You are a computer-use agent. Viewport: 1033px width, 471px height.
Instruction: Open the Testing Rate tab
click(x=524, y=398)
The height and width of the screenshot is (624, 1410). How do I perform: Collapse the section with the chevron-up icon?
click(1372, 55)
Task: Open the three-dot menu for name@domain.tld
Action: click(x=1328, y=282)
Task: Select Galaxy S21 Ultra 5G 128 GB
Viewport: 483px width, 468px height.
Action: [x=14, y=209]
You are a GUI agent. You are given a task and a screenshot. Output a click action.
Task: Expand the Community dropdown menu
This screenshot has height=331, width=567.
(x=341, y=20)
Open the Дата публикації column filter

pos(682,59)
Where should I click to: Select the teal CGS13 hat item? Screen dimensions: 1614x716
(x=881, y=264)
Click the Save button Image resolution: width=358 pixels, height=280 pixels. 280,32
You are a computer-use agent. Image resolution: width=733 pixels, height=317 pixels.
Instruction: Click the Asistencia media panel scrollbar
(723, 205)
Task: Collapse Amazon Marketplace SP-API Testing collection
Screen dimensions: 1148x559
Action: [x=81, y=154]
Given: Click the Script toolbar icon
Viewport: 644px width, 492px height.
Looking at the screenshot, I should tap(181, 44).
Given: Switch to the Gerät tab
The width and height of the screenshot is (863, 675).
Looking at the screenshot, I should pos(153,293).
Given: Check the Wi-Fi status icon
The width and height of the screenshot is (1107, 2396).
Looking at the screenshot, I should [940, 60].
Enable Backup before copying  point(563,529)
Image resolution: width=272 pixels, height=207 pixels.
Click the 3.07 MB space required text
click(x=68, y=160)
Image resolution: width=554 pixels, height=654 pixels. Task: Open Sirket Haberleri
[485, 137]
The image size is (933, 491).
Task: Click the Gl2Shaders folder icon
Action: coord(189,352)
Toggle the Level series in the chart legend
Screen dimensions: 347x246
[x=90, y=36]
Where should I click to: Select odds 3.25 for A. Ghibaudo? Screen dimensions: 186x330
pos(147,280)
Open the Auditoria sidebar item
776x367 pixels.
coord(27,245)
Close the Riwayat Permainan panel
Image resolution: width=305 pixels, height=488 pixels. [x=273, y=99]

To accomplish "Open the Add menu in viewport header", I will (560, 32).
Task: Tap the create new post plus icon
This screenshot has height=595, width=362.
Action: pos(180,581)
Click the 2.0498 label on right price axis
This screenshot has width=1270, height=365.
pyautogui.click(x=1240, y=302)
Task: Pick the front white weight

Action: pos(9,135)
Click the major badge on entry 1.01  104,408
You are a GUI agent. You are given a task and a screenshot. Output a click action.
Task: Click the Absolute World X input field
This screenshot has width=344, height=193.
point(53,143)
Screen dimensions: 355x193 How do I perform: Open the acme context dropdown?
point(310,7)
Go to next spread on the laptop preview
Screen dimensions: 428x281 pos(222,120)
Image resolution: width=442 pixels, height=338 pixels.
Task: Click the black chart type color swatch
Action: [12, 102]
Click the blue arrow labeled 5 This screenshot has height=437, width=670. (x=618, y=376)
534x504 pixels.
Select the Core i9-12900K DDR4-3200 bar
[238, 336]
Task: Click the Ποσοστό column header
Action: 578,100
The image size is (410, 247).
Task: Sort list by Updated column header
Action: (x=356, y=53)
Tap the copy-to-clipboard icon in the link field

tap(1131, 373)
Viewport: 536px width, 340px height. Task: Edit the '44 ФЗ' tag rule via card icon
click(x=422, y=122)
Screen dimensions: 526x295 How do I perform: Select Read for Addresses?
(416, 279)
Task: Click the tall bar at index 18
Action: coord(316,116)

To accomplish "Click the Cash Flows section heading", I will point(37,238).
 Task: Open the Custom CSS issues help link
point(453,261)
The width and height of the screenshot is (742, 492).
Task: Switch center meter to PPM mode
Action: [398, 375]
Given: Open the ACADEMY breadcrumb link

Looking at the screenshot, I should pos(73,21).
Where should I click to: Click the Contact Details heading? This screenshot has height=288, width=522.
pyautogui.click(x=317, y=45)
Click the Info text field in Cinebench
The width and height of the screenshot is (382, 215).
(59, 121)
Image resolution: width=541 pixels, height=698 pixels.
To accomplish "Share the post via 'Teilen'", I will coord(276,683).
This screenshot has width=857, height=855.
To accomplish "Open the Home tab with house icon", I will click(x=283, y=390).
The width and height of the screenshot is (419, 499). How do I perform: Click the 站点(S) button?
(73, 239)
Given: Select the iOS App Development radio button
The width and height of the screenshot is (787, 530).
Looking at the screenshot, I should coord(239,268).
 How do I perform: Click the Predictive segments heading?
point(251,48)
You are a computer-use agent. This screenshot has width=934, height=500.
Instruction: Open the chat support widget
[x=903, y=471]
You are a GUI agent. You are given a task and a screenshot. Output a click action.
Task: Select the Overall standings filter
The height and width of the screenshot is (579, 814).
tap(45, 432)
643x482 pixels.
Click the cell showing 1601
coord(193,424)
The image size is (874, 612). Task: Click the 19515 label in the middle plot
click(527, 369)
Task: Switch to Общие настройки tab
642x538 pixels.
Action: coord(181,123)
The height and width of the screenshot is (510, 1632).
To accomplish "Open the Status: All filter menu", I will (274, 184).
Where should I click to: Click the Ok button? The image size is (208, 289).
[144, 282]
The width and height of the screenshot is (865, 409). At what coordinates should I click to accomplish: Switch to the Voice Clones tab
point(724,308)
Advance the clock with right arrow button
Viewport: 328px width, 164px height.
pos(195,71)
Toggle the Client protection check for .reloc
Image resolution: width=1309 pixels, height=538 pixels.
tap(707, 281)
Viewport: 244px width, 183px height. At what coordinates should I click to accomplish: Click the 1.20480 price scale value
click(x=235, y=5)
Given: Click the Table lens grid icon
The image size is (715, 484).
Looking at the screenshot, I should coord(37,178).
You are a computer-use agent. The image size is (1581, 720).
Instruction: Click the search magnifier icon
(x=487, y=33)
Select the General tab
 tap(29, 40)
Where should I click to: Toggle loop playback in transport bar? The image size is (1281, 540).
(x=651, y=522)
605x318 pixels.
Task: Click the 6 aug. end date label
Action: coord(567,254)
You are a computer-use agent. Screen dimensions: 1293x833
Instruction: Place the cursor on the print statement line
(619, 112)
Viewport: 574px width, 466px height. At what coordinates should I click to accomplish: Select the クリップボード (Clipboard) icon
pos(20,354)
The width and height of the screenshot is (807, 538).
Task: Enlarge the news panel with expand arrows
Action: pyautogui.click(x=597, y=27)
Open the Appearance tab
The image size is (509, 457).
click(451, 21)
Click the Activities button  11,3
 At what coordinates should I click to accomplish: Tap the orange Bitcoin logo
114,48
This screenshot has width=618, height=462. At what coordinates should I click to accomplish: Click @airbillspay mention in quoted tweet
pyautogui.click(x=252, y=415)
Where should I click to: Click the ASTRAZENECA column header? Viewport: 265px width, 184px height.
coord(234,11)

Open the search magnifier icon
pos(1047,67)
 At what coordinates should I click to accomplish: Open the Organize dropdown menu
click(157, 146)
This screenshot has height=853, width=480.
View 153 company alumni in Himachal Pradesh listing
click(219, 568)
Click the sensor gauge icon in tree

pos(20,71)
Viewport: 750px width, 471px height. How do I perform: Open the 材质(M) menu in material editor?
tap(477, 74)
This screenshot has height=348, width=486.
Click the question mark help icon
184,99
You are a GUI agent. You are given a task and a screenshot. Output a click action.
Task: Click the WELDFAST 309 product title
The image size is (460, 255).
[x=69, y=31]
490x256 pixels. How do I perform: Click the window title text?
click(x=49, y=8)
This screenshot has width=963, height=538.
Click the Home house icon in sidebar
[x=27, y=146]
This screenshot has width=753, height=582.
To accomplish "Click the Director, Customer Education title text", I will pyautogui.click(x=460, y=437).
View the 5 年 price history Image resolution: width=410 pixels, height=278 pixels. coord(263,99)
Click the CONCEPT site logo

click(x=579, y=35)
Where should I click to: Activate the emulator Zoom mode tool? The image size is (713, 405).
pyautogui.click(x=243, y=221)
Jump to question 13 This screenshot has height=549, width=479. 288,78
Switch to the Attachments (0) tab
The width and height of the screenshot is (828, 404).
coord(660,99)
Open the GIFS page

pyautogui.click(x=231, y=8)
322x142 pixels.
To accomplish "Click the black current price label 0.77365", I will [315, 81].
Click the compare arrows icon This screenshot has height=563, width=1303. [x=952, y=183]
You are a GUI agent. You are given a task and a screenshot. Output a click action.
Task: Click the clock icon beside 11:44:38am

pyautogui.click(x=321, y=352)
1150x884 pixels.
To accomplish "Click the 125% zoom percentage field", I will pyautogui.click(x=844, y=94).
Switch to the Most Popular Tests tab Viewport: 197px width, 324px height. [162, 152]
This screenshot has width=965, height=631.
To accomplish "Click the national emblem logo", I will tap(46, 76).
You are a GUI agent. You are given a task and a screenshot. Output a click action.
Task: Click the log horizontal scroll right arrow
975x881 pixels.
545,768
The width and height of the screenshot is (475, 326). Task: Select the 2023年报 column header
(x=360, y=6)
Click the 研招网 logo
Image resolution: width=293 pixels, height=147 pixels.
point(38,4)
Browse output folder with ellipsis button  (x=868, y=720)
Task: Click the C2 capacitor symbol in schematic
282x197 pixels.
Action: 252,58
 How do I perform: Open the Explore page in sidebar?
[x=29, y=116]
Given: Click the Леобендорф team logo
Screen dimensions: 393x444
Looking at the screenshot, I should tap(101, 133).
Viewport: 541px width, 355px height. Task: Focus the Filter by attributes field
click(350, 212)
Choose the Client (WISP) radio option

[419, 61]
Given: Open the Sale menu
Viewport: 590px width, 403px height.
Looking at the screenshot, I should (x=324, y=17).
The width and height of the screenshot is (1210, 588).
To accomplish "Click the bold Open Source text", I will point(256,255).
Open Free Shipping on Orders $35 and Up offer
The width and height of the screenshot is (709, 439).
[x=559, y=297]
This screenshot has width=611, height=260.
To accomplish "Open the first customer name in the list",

┄┄┄┄┄┄

Return the span of lines in the data above that opens at the line with "1150x884 pixels." and closes at the line with "This screenshot has width=965, height=631.", exactly, ends included, nothing else.

(WRITTEN ANSWER):
1150x884 pixels.
To accomplish "Click the 125% zoom percentage field", I will pyautogui.click(x=844, y=94).
Switch to the Most Popular Tests tab Viewport: 197px width, 324px height. [162, 152]
This screenshot has width=965, height=631.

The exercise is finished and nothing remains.